(Pointing records for screenshots and pages)
################

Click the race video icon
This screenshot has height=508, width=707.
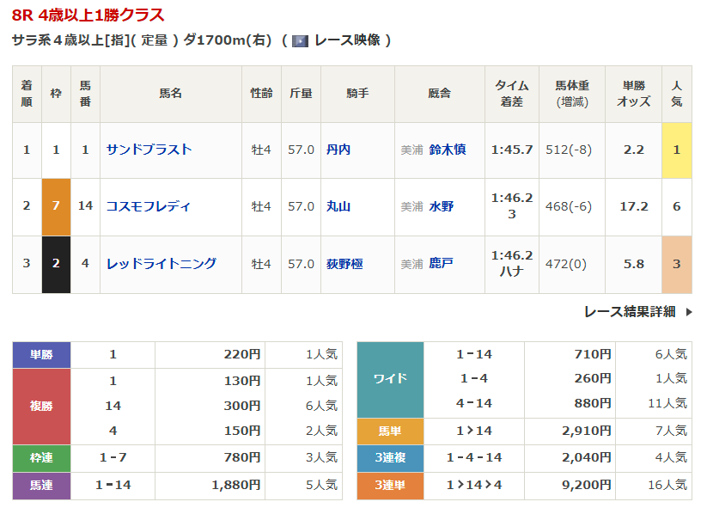[300, 41]
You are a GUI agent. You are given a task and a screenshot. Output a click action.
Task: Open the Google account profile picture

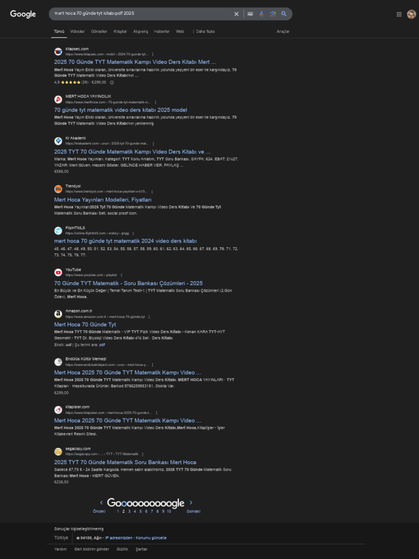coord(411,14)
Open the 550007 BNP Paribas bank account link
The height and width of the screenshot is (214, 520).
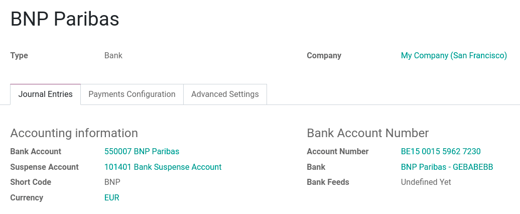142,152
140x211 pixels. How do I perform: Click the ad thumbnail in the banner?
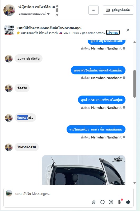pos(9,30)
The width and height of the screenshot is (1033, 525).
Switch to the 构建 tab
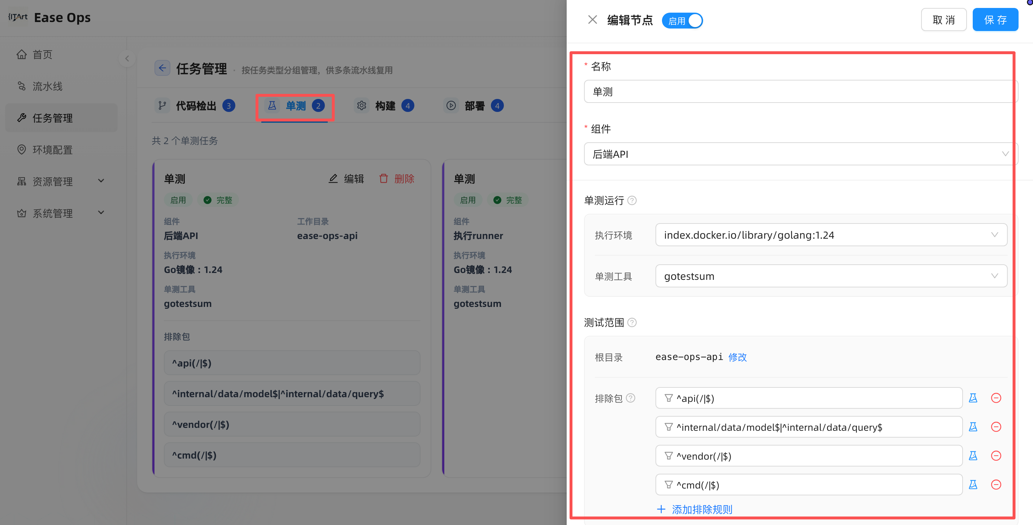pos(385,106)
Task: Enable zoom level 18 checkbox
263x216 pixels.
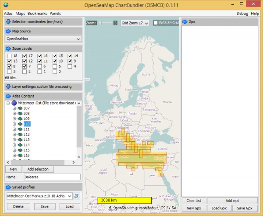Action: [x=9, y=56]
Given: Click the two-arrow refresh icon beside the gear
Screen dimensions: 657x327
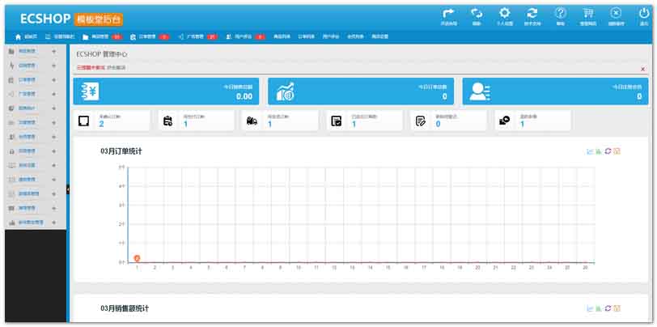Looking at the screenshot, I should pos(532,13).
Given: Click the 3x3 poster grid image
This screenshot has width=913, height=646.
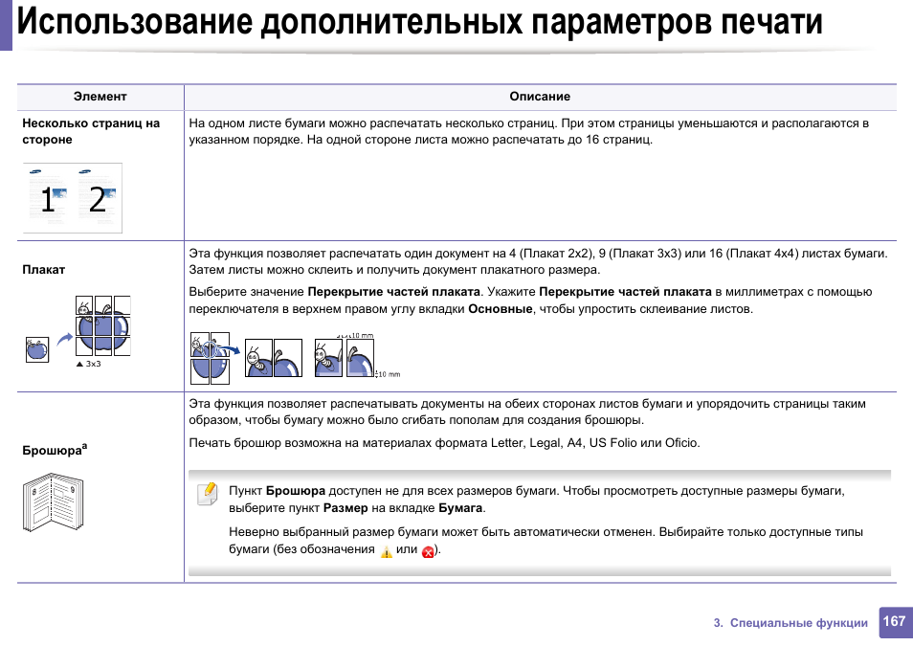Looking at the screenshot, I should point(101,326).
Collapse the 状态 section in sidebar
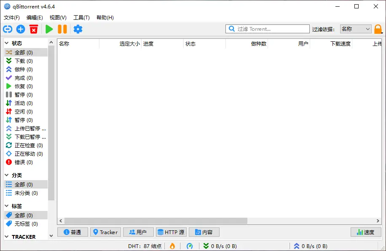Viewport: 386px width, 251px height. click(x=7, y=43)
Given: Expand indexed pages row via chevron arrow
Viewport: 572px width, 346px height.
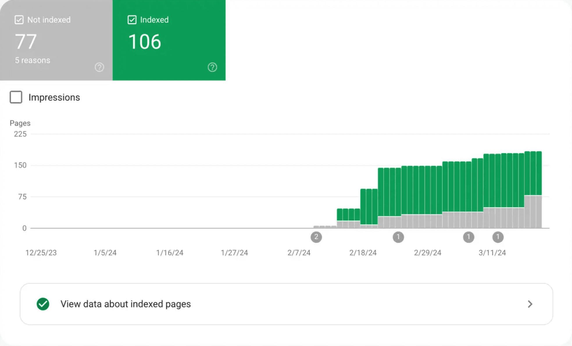Looking at the screenshot, I should coord(530,304).
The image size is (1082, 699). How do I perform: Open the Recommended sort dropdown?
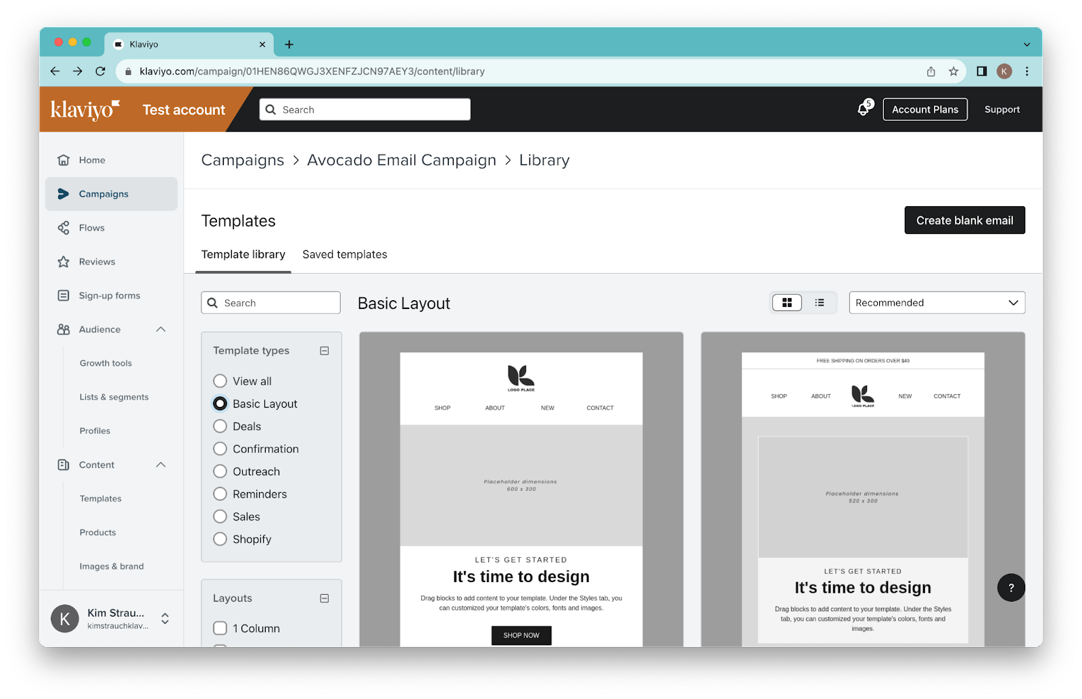pyautogui.click(x=936, y=302)
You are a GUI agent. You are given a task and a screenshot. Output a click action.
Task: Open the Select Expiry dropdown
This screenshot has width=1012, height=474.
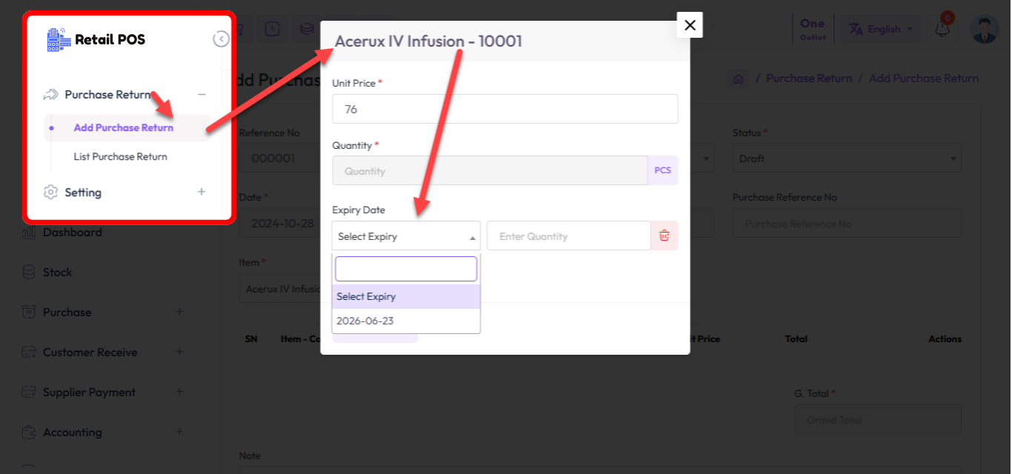point(405,236)
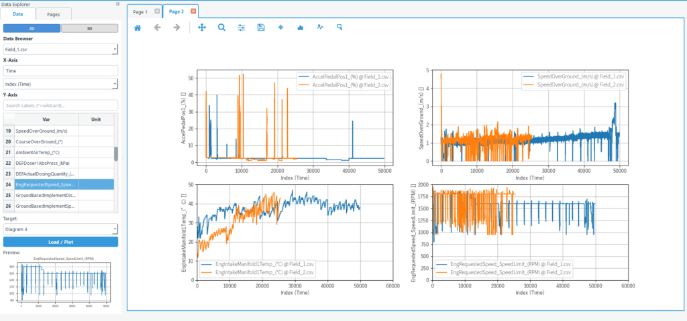Image resolution: width=687 pixels, height=321 pixels.
Task: Click the Home reset view icon
Action: 138,27
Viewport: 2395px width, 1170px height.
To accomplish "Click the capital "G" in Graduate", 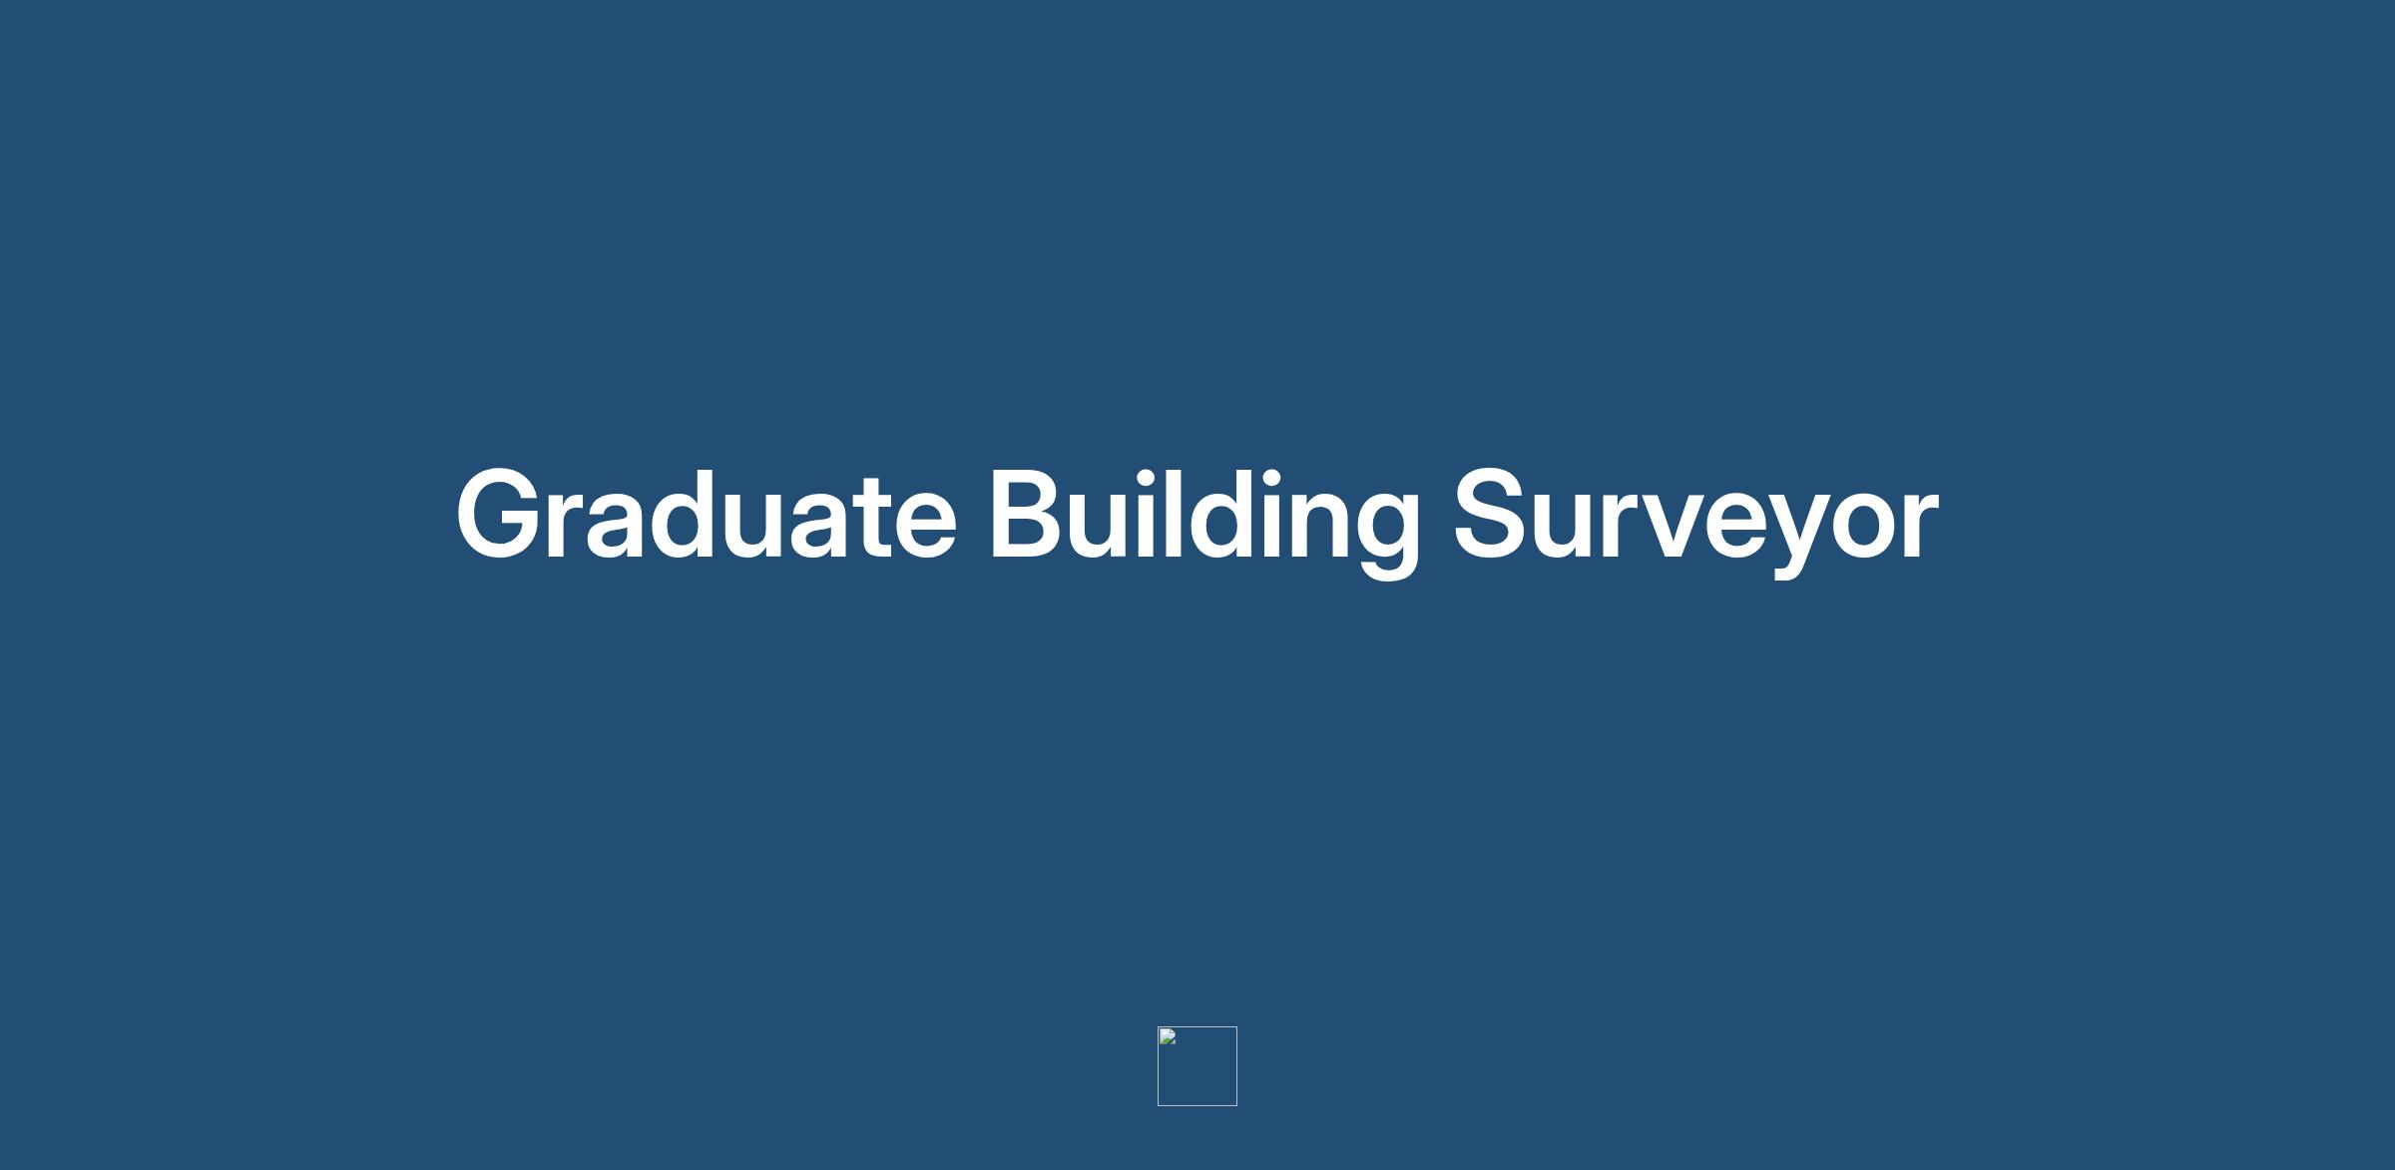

################

THE EXERCISE –
Write out all the items again, replacing "dropdown" with "drop-down menu" everywhere and changing nothing else. Leave the pictures out.

PROBLEM SOLUTION –
Click the race video icon
This screenshot has height=508, width=707.
[300, 41]
You are a GUI agent. You are given a task and a screenshot. Output a click action.
Task: Open the Google account profile picture

coord(411,14)
Open the 550007 BNP Paribas bank account link
The height and width of the screenshot is (214, 520).
142,152
140x211 pixels. How do I perform: Click the ad thumbnail in the banner?
pos(9,30)
The width and height of the screenshot is (1033, 525).
Switch to the 构建 tab
pos(385,106)
Task: Enable zoom level 18 checkbox
263x216 pixels.
Action: [x=9, y=56]
Given: Click the two-arrow refresh icon beside the gear
Screen dimensions: 657x327
Looking at the screenshot, I should pos(532,13).
Given: Click the 3x3 poster grid image
This screenshot has width=913, height=646.
Looking at the screenshot, I should point(101,326).
Collapse the 状态 section in sidebar
Viewport: 386px width, 251px height. click(x=7, y=43)
Given: Expand indexed pages row via chevron arrow
Viewport: 572px width, 346px height.
Looking at the screenshot, I should coord(530,304).
The image size is (1082, 699). How do I perform: Open the Recommended sort drop-down menu?
pyautogui.click(x=936, y=302)
You are a GUI agent. You are given a task and a screenshot. Output a click action.
Task: Open the Select Expiry drop-down menu
This screenshot has width=1012, height=474.
point(405,236)
Image resolution: width=687 pixels, height=321 pixels.
Task: Click the Home reset view icon
Action: 138,27
Viewport: 2395px width, 1170px height.
To accomplish "Click the capital "G" in Graduate", 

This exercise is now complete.